The Deadly Trap of Unregulated Machinery

Workers in America’s early industrial era faced a shocking reality that would make today’s safety standards seem almost impossible to achieve. Because accidents were so cheap, American industrial methods developed with little reference to their safety. The machinery that powered the Industrial Revolution demanded a human price that employers seemed eager to pay.
Manufacturing plants operated with virtually no safety mechanisms built into their equipment. Dangerous machines and boilers did not have shut-off devices built into their mechanisms. Workers often found themselves operating equipment that could maim or kill them with a single mistake, and employers showed little concern for preventing these tragedies. Numerous stories describe how workers’ hair got caught in machines, or limbs were crushed or torn off.
When Workers Became Expendable Commodities

The Industrial Revolution transformed how employers viewed their workforce in ways that would shock modern sensibilities. The system was structured to dehumanize workers. By erasing their human value, the worker was reduced to nothing more than a commodity.
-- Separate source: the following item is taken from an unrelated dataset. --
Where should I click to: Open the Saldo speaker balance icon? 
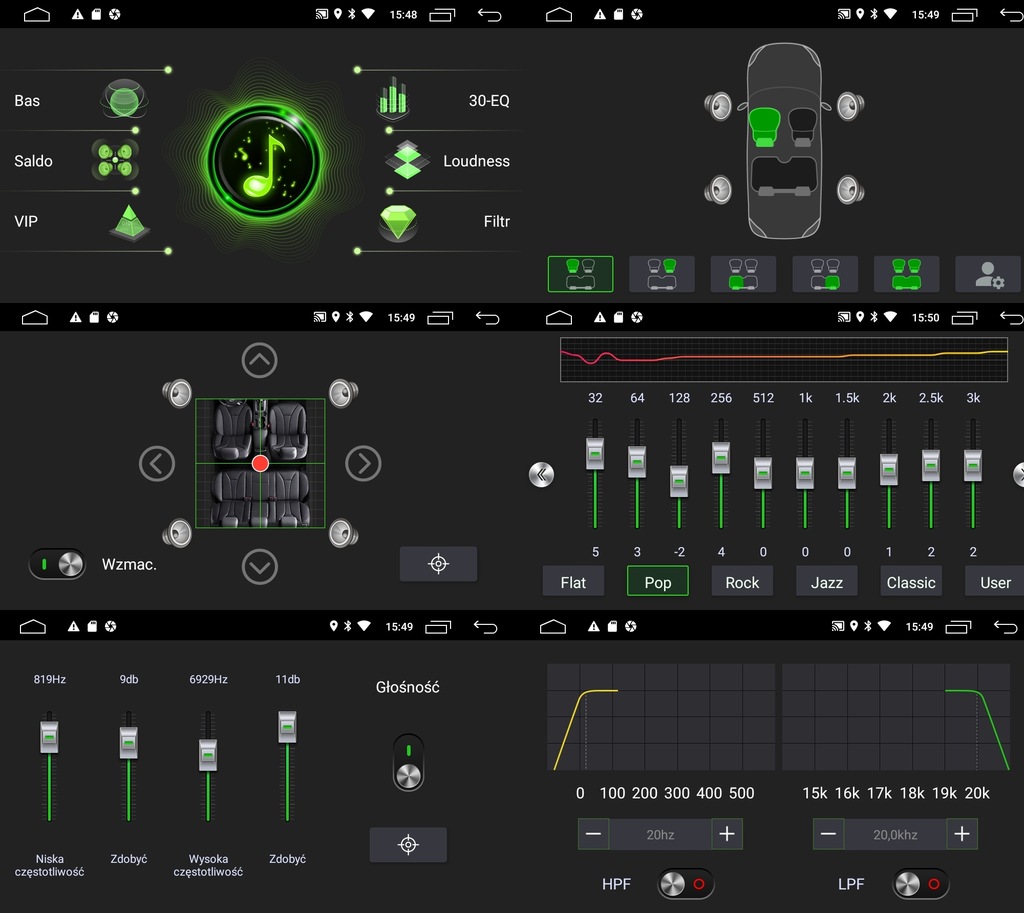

The same as the raw materials used in the factories. If a commodity was damaged or destroyed, it was discarded and forgotten. This cold calculation turned human lives into mere numbers on a balance sheet.
The legal system of the time actively protected employers from bearing responsibility for worker injuries. A number or surveys taken about 1900 showed that only about half of all workers fatally injured recovered anything and their average compensation only amounted to about half a year’s pay. Even when workers died on the job, their families could expect little or no compensation from employers who had created the dangerous conditions.
The Staggering Scale of Workplace Deaths

The statistics from America’s Industrial Revolution reveal a level of workplace carnage that defies modern comprehension. The United States Bureau of Labor Statistics estimated annual workplace injury fatalities at 30,039 in the early 1920’s. This represented just the tip of the iceberg, as many deaths went unreported or were attributed to other causes.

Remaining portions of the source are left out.